■ TEXTAUSZUG
Argentiniens neue Abgeordnete Eine Müllsammlerin bringt die Stimmen der Strasse in die Politik

Rund 40 Prozent der Argentinierinnen und Argentinier sind arm. Erstmals haben sie eine Stimme im Parlament: die Müllsammlerin Natalia Zaracho. Die Reportage berichtet über diese kleine Revolution und wie ärmere Menschen das Umweltbewusstsein in Argentinien vorantreiben.

Trommelwirbel, Konfetti, Partyschaum aus Dosen: Mehrere hundert Menschen sind gekommen, um Natalia Zaracho auf ihrem Weg ins Kongressgebäude zu begleiten.

«Ich schwöre auf die Müllsammler im Land!»

Eine Müllsammlerin als Parlamentarierin, es ist eine kleine Revolution in Argentinien. Die 32-Jährige steigt auf eine LKW-Ladefläche, die als Bühne dient: «Sie haben uns glauben gemacht, dass wir es nicht schaffen können, nicht qualifiziert genug sind», ruft Zaracho ins Mikrofon. «Die Politik darf nicht länger von Anzug- und Krawattenträgern gemacht werden. Ich werde die Interessen der Ärmsten verteidigen.»

Natalia Zaracho
Legende: Die 32-jährige Natalia Zaracho in ihrem Büro im Parlamentsgebäude. Statt schicke Anzughosen trägt die Abgeordnete die Kleidung der Müllsammler. SRF Karen Naundorf

Auf dem Fussmarsch zum Amtseid im Parlament bemüht sie sich zu lächeln, doch manchmal kommen die Rückenschmerzen durch. Zu schwer waren die Karren, die die heute 32-Jährige jahrelang durch die Strassen von Buenos Aires zog. Mit 13 Jahren musste Zaracho die Schule abbrechen, sammelte Wertstoffe. «Schwören Sie auf Gott und das Heimatland?», fragt der Parlamentspräsident. «Auf die Müllsammler und auf den Kampf der Armen in unserem Land, ja, ich schwöre», antwortet Zaracho.

Die Politik darf nicht länger von Anzug- und Krawattenträgern gemacht werden. Ich werde die Interessen der Ärmsten verteidigen.
Autor: Natalia Zaracho Parlamentarierin «Frente Patria Grande»

■ AUFGABE
Der Textauszug über Natalia Zaracho enthält einen Satz über ihren Weg ins Kongressgebäude. Welche Dinge werden in diesem Satz vor dem Doppelpunkt aufgezählt? Das nachstehende Material ist eigenständig und gehört nicht zum Textauszug.

■ MATERIAL
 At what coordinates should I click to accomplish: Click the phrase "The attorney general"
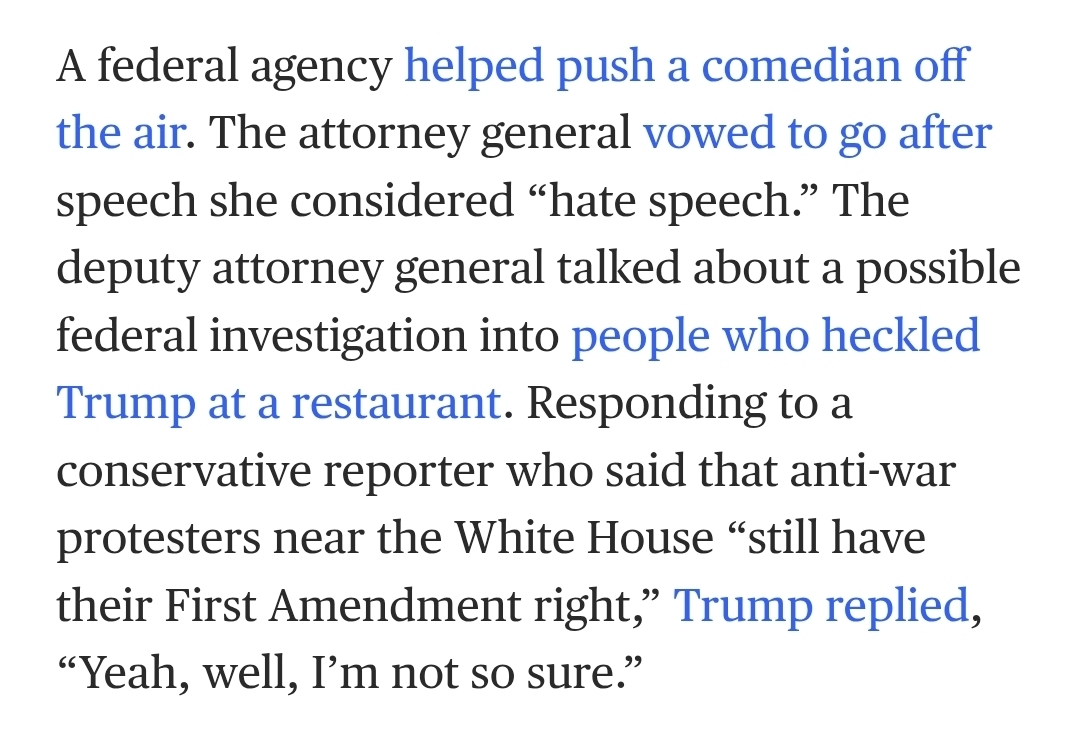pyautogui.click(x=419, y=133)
---
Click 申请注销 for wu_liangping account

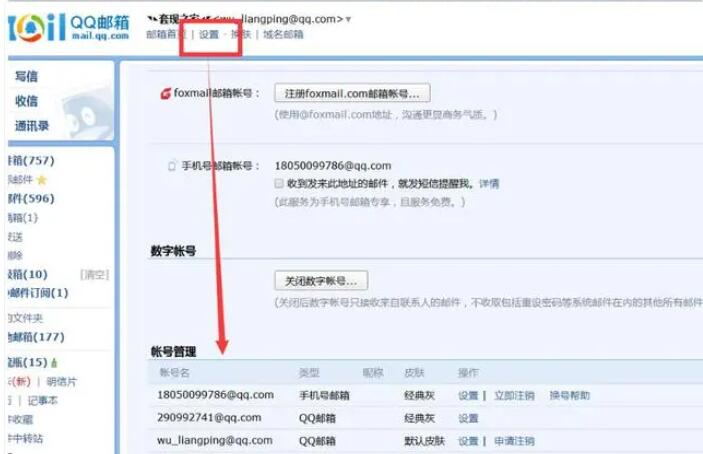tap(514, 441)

■ LÖSUNG
Trommelwirbel, Konfetti, Partyschaum aus Dosen